• **PAGE**:
□ □ □ □ □

Gains and losses resulting from ‘upstream’ and ‘downstream’ transactions between an entity (including its consolidated subsidiaries) and its associate or joint venture are recognised in the entity’s financial statements only to the extent of unrelated investors’ interests in the associate or joint venture. ‘Upstream’ transactions are, for example, sales of assets from an associate or a joint venture to the investor. ‘Downstream’ transactions are, for example, sales or contributions of assets from the investor to its associate or its joint venture. The investor’s share in the associate’s or joint venture’s gains or losses resulting from these transactions is eliminated.

 
30.
The contribution of a non-monetary asset to an associate or a joint venture in exchange for an equity interest in the associate or joint venture shall be accounted for in accordance with paragraph 28, except when the contribution lacks commercial substance, as that term is described in IAS 16 Property, Plant and Equipment. If such a contribution lacks commercial substance, the gain or loss is regarded as unrealised and is not recognised unless paragraph 31 also applies. Such unrealised gains and losses shall be eliminated against the investment accounted for using the equity method and shall not be presented as deferred gains or losses in the entity’s consolidated statement of financial position or in the entity’s statement of financial position in which investments are accounted for using the equity method.

□ □ □ □ □

• **SUPPLIED ENTRIES**:
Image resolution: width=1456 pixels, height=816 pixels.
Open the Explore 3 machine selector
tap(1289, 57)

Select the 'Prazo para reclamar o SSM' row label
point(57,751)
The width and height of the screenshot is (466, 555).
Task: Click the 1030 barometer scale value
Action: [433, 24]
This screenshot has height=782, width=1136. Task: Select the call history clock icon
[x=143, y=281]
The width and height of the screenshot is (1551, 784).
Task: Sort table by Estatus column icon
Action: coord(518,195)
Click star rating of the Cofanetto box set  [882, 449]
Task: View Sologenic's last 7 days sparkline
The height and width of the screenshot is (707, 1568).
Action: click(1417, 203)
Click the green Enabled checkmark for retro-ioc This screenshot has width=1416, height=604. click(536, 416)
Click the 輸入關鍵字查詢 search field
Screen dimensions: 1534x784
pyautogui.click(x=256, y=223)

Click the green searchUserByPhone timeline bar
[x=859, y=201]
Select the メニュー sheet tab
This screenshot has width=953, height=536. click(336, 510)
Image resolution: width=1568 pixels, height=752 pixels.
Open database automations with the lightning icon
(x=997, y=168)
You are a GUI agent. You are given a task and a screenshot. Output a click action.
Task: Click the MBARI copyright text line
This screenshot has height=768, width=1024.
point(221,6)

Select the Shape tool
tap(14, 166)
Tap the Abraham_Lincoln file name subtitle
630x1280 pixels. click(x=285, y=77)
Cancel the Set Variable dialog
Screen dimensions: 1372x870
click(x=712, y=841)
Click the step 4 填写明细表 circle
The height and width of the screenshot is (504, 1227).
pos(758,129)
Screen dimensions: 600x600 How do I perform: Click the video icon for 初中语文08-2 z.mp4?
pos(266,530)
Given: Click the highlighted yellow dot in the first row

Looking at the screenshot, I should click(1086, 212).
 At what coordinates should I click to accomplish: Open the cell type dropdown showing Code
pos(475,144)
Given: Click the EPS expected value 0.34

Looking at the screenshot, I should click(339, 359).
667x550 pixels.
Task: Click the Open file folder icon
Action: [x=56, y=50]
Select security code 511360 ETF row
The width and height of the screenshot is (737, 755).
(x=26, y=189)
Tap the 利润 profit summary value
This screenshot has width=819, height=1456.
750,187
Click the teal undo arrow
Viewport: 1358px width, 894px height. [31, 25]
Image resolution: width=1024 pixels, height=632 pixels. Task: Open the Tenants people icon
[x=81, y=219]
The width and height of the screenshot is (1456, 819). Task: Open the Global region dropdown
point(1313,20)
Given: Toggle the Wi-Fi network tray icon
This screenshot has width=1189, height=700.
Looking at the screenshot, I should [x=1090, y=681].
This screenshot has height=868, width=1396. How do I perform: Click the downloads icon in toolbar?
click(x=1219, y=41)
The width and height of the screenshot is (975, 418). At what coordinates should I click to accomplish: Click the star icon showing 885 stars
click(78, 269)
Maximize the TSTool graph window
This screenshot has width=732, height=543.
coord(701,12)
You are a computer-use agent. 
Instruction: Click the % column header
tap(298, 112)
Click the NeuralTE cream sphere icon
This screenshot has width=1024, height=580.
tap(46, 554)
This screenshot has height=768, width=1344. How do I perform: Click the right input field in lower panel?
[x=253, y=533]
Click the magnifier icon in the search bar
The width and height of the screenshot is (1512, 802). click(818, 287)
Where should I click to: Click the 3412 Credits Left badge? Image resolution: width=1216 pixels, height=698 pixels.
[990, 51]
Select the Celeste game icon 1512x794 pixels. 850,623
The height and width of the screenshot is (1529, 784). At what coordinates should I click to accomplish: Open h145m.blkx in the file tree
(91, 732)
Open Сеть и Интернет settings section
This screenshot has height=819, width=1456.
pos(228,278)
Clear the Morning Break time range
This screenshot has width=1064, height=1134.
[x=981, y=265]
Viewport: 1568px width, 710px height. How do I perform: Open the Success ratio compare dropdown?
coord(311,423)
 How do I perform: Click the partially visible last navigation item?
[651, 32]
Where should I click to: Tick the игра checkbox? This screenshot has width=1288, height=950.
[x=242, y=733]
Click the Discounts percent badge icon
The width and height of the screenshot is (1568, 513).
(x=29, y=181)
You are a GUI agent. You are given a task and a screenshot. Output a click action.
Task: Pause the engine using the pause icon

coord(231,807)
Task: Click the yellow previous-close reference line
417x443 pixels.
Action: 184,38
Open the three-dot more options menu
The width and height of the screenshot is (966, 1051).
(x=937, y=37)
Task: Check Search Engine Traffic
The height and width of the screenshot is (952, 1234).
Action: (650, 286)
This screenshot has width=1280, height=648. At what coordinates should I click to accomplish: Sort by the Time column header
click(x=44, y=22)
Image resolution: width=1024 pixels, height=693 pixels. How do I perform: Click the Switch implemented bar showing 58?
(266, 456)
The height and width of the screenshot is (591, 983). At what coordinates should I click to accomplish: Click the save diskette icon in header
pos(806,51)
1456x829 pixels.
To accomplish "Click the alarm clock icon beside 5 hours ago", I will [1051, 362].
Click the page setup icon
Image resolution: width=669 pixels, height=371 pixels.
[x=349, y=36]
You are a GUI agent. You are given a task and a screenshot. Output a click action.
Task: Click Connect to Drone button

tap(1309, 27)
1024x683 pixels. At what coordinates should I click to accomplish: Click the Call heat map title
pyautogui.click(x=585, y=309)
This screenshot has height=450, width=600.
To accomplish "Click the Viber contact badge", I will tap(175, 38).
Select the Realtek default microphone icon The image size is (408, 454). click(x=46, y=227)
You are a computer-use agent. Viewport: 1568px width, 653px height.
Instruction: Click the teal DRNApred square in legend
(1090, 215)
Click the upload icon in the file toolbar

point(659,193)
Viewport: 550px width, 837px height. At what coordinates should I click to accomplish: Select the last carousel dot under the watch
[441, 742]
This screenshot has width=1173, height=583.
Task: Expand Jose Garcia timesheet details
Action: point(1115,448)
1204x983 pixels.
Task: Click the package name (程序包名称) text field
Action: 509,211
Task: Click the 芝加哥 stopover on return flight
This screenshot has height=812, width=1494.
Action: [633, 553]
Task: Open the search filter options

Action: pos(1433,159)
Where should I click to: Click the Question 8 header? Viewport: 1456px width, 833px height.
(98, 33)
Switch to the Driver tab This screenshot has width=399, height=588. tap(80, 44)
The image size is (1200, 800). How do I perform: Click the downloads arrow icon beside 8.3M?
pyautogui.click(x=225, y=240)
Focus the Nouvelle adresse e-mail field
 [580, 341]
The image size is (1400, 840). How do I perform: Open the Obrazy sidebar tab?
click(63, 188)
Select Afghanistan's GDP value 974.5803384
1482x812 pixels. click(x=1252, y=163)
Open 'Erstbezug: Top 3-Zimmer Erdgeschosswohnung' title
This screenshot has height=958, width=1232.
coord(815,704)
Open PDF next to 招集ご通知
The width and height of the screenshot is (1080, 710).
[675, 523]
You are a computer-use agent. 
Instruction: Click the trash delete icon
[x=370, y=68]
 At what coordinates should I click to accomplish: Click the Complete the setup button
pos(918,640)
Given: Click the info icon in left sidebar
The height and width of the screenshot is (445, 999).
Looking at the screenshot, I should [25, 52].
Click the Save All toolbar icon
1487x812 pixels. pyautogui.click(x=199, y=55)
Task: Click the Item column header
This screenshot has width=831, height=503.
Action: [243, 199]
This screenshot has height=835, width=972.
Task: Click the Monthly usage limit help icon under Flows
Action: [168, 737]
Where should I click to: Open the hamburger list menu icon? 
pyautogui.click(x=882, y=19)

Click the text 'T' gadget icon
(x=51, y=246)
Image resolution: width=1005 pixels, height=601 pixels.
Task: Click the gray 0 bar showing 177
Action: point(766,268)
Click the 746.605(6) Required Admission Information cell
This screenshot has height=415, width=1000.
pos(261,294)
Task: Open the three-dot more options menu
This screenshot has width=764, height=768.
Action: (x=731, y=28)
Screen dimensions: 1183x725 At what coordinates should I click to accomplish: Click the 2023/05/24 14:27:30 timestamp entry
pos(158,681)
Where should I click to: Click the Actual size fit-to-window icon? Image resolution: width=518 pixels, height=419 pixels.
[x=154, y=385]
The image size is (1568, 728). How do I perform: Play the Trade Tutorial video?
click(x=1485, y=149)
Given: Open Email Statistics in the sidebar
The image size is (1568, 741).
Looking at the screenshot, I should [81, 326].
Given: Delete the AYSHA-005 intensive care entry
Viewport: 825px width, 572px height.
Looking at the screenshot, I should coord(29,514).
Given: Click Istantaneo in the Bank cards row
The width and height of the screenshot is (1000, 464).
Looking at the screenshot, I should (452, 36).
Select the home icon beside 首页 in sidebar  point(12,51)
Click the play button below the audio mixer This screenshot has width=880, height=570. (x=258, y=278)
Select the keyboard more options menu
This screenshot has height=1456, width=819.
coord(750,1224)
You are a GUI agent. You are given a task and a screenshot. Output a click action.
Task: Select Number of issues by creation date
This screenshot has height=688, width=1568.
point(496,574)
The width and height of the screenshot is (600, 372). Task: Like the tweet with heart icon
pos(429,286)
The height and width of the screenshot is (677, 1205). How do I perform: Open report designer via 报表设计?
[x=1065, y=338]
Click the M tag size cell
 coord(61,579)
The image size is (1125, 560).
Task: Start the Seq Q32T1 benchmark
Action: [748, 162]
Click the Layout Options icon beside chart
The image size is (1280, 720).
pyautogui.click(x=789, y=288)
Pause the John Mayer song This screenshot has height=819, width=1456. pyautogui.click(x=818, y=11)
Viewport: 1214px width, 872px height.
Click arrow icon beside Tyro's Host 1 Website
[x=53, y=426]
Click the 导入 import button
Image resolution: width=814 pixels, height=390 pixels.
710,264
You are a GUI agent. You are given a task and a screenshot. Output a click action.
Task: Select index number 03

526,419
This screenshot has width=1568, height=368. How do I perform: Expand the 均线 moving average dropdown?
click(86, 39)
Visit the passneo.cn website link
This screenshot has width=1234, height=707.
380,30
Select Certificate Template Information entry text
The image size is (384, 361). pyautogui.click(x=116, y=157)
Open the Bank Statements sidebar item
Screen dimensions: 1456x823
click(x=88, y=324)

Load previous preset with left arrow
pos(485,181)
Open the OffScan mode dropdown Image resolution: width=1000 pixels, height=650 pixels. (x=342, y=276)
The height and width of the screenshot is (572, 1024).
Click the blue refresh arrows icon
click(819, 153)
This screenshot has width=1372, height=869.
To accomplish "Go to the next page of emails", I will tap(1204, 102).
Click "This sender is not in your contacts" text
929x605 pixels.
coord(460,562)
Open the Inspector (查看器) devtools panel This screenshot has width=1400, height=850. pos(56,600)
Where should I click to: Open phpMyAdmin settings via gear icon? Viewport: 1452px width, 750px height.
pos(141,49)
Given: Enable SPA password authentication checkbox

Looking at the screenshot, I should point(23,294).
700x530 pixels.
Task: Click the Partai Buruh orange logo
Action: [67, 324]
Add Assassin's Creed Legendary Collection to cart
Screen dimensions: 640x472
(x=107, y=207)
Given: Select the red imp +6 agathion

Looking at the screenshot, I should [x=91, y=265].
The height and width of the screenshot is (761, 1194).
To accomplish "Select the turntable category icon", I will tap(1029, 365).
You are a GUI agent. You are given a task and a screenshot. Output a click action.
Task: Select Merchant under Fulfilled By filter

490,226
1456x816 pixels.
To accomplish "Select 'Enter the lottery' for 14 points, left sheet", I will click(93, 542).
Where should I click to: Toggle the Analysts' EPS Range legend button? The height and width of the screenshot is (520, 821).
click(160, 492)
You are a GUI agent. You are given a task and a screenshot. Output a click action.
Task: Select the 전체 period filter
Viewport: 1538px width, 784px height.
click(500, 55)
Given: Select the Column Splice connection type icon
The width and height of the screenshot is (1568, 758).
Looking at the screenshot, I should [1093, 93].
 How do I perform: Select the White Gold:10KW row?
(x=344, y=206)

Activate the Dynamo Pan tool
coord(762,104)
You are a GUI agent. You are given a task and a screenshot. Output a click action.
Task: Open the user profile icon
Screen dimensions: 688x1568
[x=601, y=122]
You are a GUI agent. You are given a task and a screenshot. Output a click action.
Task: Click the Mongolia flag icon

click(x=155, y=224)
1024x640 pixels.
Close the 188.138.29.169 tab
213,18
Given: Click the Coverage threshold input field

□ □ □ □ □

• **COMPLETE THE FOLLOWING**:
a – Can you replace "commercial substance" with "economic substance" in the passage on associates and joint ventures, from "The contribution of" to "the equity method."?
b – Could you write the next part of the passage on associates and joint ventures, picking up after its last sentence?

• **RESULTS**:
a –
The contribution of a non-monetary asset to an associate or a joint venture in exchange for an equity interest in the associate or joint venture shall be accounted for in accordance with paragraph 28, except when the contribution lacks economic substance, as that term is described in IAS 16 Property, Plant and Equipment. If such a contribution lacks economic substance, the gain or loss is regarded as unrealised and is not recognised unless paragraph 31 also applies. Such unrealised gains and losses shall be eliminated against the investment accounted for using the equity method and shall not be presented as deferred gains or losses in the entity’s consolidated statement of financial position or in the entity’s statement of financial position in which investments are accounted for using the equity method.

b –
- 3 -

BP HAS CLAIMED CONFIDENTIAL TREATMENT OF PORTIONS OF
THIS LETTER IN ACCORDANCE WITH 17 C.F.R. § 200.83

We also referred to paragraph BC33 of the Basis for Conclusions which accompanies IAS 28, which explains that as part of the revisions to the standard in 2011 the consensus in the interpretation SIC-13 ‘Jointly Controlled Entities – Non-Monetary Contributions by Venturers’ was incorporated into IAS 28 and extended to also apply to associates. Paragraph 2 of SIC-13 included a sentence “Contributions may be made simultaneously by the venturers either upon establishing the JCE or subsequently”.  This additional guidance makes it clear that the IASB intended that paragraphs 28 and 30 of IAS 28 would apply when the investee became an associate only as a result of the contributions of the venturers, as was the case for the TNK-BP/Rosneft transaction.

Paragraph 31 of IAS 28, which is referred to in paragraph 30 of IAS 28 above, provides further guidance on gain recognition in the case of a transaction that lacks commercial substance, which is not relevant in our case.

The sale of BP’s interest in TNK-BP to Rosneft represents a “downstream” transaction as described in IAS 28, specifically it is a contribution of a non-monetary asset to an associate in exchange for an equity interest in that associate.  As such, following the requirements of paragraph 28, only that portion of the gain on disposal that represents the unrelated investors’ interests in Rosneft, i.e. 80.25%, was recognised in the BP group income statement at the time of the transaction in 2013.  The remaining 19.75% of the gain on disposal, representing BP’s interest in Rosneft, is eliminated against the investment in Rosneft presented on the BP group balance sheet.

The rationale for this accounting treatment, as noted in paragraph 30 of the standard, is that the portion of the gain relating to BP’s interest in Rosneft is unrealised at the time of the transaction.  This is because BP has effectively retained an interest in TNK-BP’s assets that were contributed to Rosneft, through its equity investment in Rosneft.

The deferred portion of the gain on disposal of TNK-BP to Rosneft is realised subsequently.  We are releasing the deferred gain to the income statement over the life of the assets based upon the depreciation or amortisation charge that arises in each period.  The depreciation or amortisation charge in any period represents the consumption of economic benefits embodied in those assets and is therefore an appropriate mechanism to determine when the gain is realised.

2.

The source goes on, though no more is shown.